■ Record extracts
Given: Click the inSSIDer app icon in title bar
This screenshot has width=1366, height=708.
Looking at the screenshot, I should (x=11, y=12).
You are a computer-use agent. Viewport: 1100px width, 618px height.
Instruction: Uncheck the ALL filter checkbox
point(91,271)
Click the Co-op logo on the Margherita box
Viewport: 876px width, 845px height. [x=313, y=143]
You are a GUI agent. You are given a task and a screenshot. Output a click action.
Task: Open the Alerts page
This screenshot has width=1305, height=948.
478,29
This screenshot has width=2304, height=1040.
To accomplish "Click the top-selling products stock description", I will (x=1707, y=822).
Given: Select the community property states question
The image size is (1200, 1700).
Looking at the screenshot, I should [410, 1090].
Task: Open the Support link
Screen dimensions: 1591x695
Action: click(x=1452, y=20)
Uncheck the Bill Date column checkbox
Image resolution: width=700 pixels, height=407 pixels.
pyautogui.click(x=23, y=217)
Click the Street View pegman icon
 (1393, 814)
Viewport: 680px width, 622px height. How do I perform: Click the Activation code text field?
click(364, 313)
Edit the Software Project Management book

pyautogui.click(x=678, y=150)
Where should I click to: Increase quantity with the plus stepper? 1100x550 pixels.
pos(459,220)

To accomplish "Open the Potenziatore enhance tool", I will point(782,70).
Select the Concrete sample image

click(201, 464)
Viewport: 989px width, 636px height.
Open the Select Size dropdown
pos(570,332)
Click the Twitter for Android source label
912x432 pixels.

■ Prompt
Find every line in the records above that contains the word "will", and copy each one.

■ Solution to this exercise
To accomplish "Click the top-selling products stock description", I will (x=1707, y=822).
To accomplish "Open the Potenziatore enhance tool", I will point(782,70).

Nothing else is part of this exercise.